Le Crime de la Pizzéria

Le Crime de la Pizzéria : Chapitre I

Le Crime de la Pizzéria
Chapitre I : Un rendez-vous manqué.

La nuit venait de tomber, les derniers passants usés et apathiques après une longue journée de travail, déambulaient, étranges fantômes du soir. Certains, mal chaussés du matin, évitaient avec peine les flaques sombres de la pluie tombée dans l’après-midi. La place luisait de lumières éclatées. Agacée, une file de voitures évitait de justesse les derniers passagers de la rue.

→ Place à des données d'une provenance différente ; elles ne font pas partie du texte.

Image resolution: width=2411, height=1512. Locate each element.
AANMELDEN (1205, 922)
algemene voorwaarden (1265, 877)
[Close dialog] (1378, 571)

Kiki, fox-terrier de son état, trottinait devant Monica. Quatre pattes c’est difficile à diriger quand on veut éviter de se les mouiller. Le téléphone tremblota à nouveau dans la poche de la jeune femme qui s’empressa de l’extirper et de le coller à son oreille. Kiki aurait bien aimé manger cet engin qui détournait sans cesse l’attention de sa Monica chérie et du bon déroulement de leur balade.
C’était Tino.

- Où es-tu ?

- Je me balade avec le chien.

- Mais où ça ?

- En bas, sur la place.

Monica s’exprimait calmement. Tino, agacé, répliqua :

- Tu déconnes ! je t’attends au resto !

- M’en fous, je ne viens pas, je n’ai pas envie.

Un silence stupéfait répondit. Enfin, il y eut un clac : Tino avait raccroché.
Elle cracha mentalement un juron, se promettant de lui faire payer un jour ce geste impulsif. Il ne lui avait même pas laissé le temps de s’expliquer ! Son cerveau occultait déjà sa dernière phrase où elle lui exprimait clairement qu’elle n’avait pas envie de le voir !

- C’est la dernière fois que vous lui avez parlé ?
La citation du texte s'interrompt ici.